Objective 1: From the article on New Orleans cooking classes, list every ingredient the writer put into the pan while making the creamy oyster pan roast.
Objective 2: Pick up the article on New Orleans cooking classes right after its final sentence and write the next part.

Given passage:
------------------------------------------------------------
A gourmet’s guide to what’s happening with food and wine in the city.
Chef Corbin Evans demonstrating the fundamentals of cooking at the Savvy Gourmet.
Cooking 101
If you love food but suffer anxiety when faced with actually having to cook it, then you are not alone. Most of us feel a little insecure in the kitchen, but the good news is that New Orleans plays host to a number of cooking schools for home chefs looking to take it to the next level. After all, there is only so much you can learn from a cookbook, so classes might be the logical next step for people wanting to learn a little more.
Basic Training
The Savvy Gourmet (4915 Magazine St., 895-COOK) offers a wide range of instruction, but its core offering is its four-part “Fundamentals of Cooking” class, designed to install in home cooks many of the basic techniques that professionals use in the kitchen. For people looking to learn practical skills, this is the class for them, since students can put on an apron and get their hands dirty. I fit in to this category, so I crashed a recent class to see if I could learn a thing or two.
Upon arrival, we assembled in the dining room to receive out marching orders from executive chef Corbin Evans. A popular teacher, many of his students are repeat customers. These regulars came equipped with custom aprons featuring a lady chef with the caption, “Don’t Make Me Put Poison in Your Food,” along with serious amounts of homemade desserts. They were here not just to learn, but to have a good time doing it.
Once Evans went over the menu, we filed into the kitchen to get started. We each had our own prep station and knives. For the first course, Evans walked us through a shrimp and sausage stir-fry dish. As he read out the ingredients, students prepared their mise en place. Skill sets ranged from people who really knew their stuff to people with very little experience, and Evans took time as necessary with whoever needed a little extra help. Like me.
For the Gulf fish with creamy oyster pan roast, Evans showed us how to properly season and batter flounder filets, then fry them crisply in a sauté pan using just a little oil. Next, we took turns cooking the oysters. Having already prepped my shallots, wine and oysters, I poured them into the pan to poach. Once the oysters plumped up, I added some cream, brought it up to a boil then swirled in Dijon mustard and butter to finish. Reducing it slightly, I poured it from the pan over my fish and voilà! I had something that looked like it could actually be served in a restaurant.
The main dish—a ruby-red slab of braised tuna the size of a pot roast—was brought to the dining room, where we sat down to unwind and talk about food, among other things. I was asked, more than once, not to write any of it down. So suffice to say it was an interesting conversation.
Back to School
Different schools offer different levels of immersion. For people interested in more of a traditional, lecture-driven approach, the New Orleans Cooking Experience (2275 Bayou Rd., 945-0992) offers classes taught by local chefs, including Frank Brigtsen, Poppy Tooker and Chiqui Collier. The beautiful, 1790s-era West Indies-style plantation home on Bayou Road serves as the classroom, and founder Judy Jurisich welcomes her visiting students as guests.
Lessons take place in the large kitchen in the rear of the home. At one recent class, drinks were served and guests gathered around the cooktop-equip island as chef Brigtsen began on a tasty note with some inside information about seafood and an amuse-bouche of scallops in a brie sauce.
“I’m using ‘dry’ scallops from New Bedford, Massachusetts,” he said as he placed a few of the delicate shellfish in a sizzling-hot sauté pan. “Most scallops are treated with preservatives, which ruins their flavor. ‘Dry’ scallops, however, have not been treated and therefore taste much better. Buy them if you can find them.”
------------------------------------------------------------
Dataset extract:
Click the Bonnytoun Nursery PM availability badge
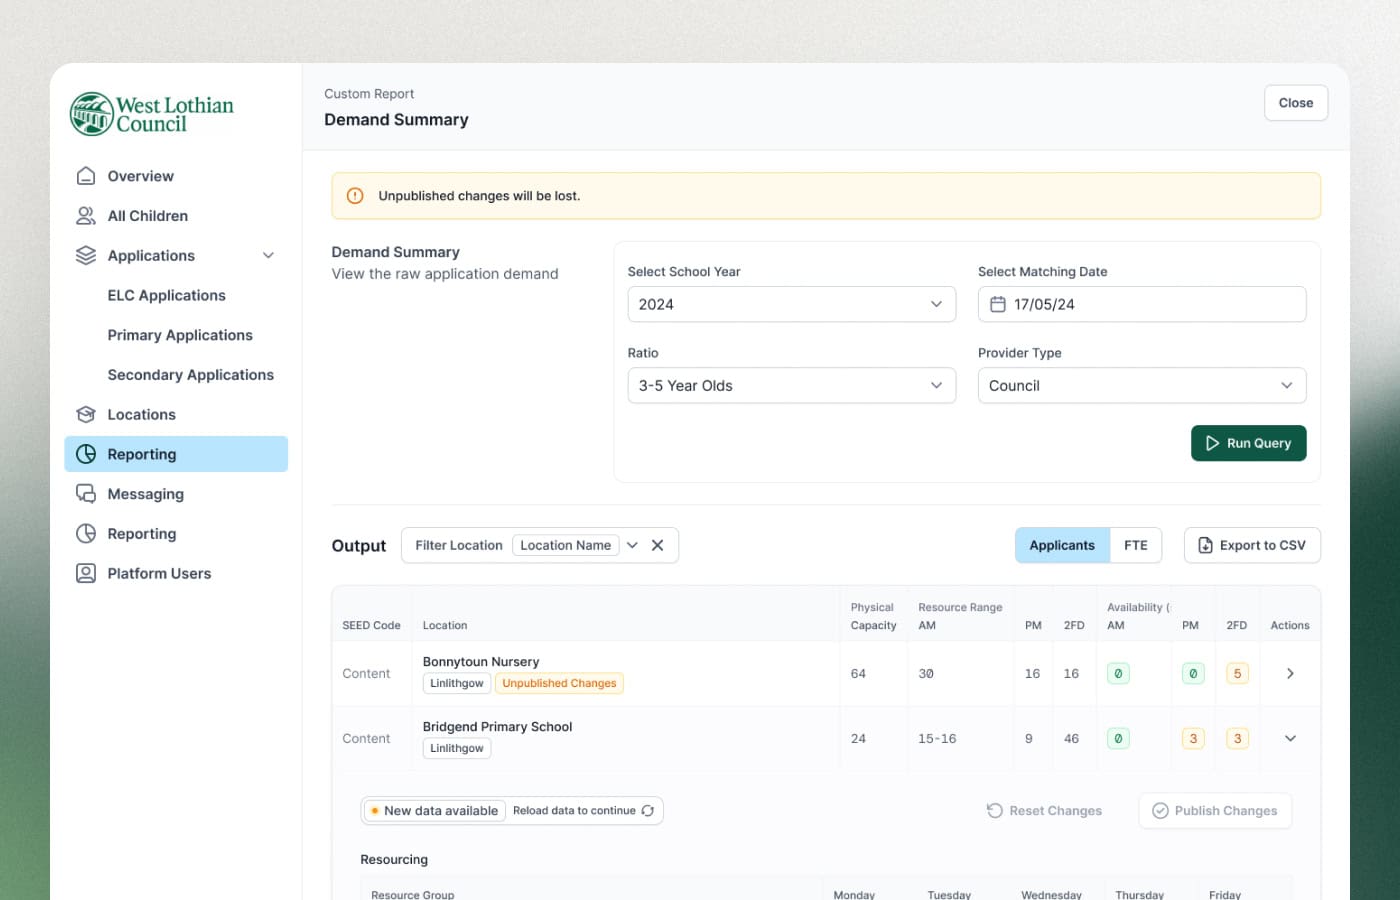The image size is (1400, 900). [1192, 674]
------------------------------------------------------------
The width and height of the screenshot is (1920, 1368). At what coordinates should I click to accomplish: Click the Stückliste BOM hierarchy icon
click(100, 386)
------------------------------------------------------------
Written reply 1: Shallots, wine, oysters, cream, Dijon mustard, butter

Written reply 2:
As Brigtsen personally prepared the meal, he explained the history and culture behind the provenance of each dish, elucidating upon the menu by drawing on his wealth of history and personal experience in the famous kitchens of New Orleans. As he worked his way through a seafood jambalaya, he explained the reasoning behind each step. “If you asked me to describe Louisiana food, I would say ‘complex,’ not ‘hot and spicy,’” he explained. “The way we achieve flavoring is through depth of seasoning and techniques, not heat. Therefore, we caramelize the first batch of vegetables in the jambalaya. The second batch is added later and doesn’t cook down as much, thereby adding texture and depth to the flavor profile.”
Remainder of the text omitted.